Intensive efforts have been undertaken during the past six months to follow-up contacts of identified cases and to offer IG to household contacts when appropriate. In spite of these intensive efforts, and as anticipated, hepatitis A has continued to spread both among village residents and to new villages.
Experience from the last major epidemic in Alaska during 1972-1977 showed that IG was not effective in stopping the outbreak. Because of this, we are making the following recommendations:
- In some villages, so many individuals have become infected that routine recommendations for IG administration to family contacts cannot be implemented. When faced with these circumstances, physicians and other health care providers will need to make clinical judgments about the potential benefits, if any, of offering IG to contacts of hepatitis A cases. These decisions must be based on numbers of individuals affected in the villages, age of those affected, and available resources of manpower and funds.
- One of the most effective ways to prevent spread of hepatitis A is through careful and frequent handwashing and meticulous personal hygiene. The role of handwashing should be emphasized. Even though it may be very difficult in rural Alaska to wash hands frequently, handwashing is the single most protective measure to decrease the risk of infection.
- In order to have an understanding of the spread of hepatitis A in the region, surveillance and prompt reporting of cases is of utmost importance.
- No special trips by PHNs or physicians should be taken to obtain blood specimens or to give IG. Routine blood drawing in villages to diagnose cases cannot be justified. Individuals with symptoms of hepatitis who are seen at hospitals or in other circumstances where obtaining a blood sample is easy should be tested. The purpose of this, however, is only to document the diagnosis of hepatitis A. Once hepatitis A has been confirmed in a village, no further blood drawing should be undertaken routinely on new cases.
- As the outbreak continues to spread, close communication between community health aides and village physicians must occur.

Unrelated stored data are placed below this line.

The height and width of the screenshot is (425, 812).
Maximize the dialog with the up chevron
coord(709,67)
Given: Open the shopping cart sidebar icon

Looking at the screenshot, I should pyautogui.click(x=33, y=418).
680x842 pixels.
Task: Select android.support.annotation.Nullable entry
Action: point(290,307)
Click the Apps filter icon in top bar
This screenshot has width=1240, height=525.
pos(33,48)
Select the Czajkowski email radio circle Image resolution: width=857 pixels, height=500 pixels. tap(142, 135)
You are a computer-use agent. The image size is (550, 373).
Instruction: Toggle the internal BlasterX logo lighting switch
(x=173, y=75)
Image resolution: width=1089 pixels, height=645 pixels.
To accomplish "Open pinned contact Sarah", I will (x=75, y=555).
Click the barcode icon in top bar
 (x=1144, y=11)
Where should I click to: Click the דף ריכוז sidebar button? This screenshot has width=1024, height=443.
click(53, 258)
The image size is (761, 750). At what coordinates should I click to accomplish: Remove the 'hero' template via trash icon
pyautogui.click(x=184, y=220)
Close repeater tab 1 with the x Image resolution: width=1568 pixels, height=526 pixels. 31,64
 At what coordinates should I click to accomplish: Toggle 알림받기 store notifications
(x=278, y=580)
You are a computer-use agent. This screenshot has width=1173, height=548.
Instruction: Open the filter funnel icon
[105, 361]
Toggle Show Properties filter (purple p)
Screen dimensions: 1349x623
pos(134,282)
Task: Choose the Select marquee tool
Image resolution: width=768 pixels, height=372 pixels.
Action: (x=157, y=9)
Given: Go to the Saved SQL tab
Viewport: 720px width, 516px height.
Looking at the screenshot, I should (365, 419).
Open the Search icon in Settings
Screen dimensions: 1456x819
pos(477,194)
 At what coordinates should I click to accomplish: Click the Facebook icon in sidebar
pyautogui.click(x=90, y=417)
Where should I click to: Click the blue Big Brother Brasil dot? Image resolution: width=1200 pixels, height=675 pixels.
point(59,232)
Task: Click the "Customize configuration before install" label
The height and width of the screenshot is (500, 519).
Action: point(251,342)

Community health aide activities should be reviewed frequently to prioritize activities and to assure that important routine duties are not compromised. Hepatitis A follow-up should not divert other important functions or activities of the CHA in the village.
- Adults who are not from the Yukon-Kuskokwim Delta area and have never had hepatitis A may want to consider obtaining IG prophylaxis before traveling to the Yukon-Kuskokwim area. The decision to administer IG prophylaxis should be made based upon risk of exposure. For such travelers, workers, or visitors, a single dose of IG of 0.02 ml/kg is recommended if travel will be less than two months. For prolonged travel, 0.06 ml/kg should be given every 5 months.
- For persons who require repeated IG prophylaxis, screening for hepatitis A before travel may be useful to define susceptibility and eliminate unnecessary doses of IG in those who are already immune.
- 8. If an individual had hepatitis A in the past, he will not get hepatitis A again, and there is no need for IG.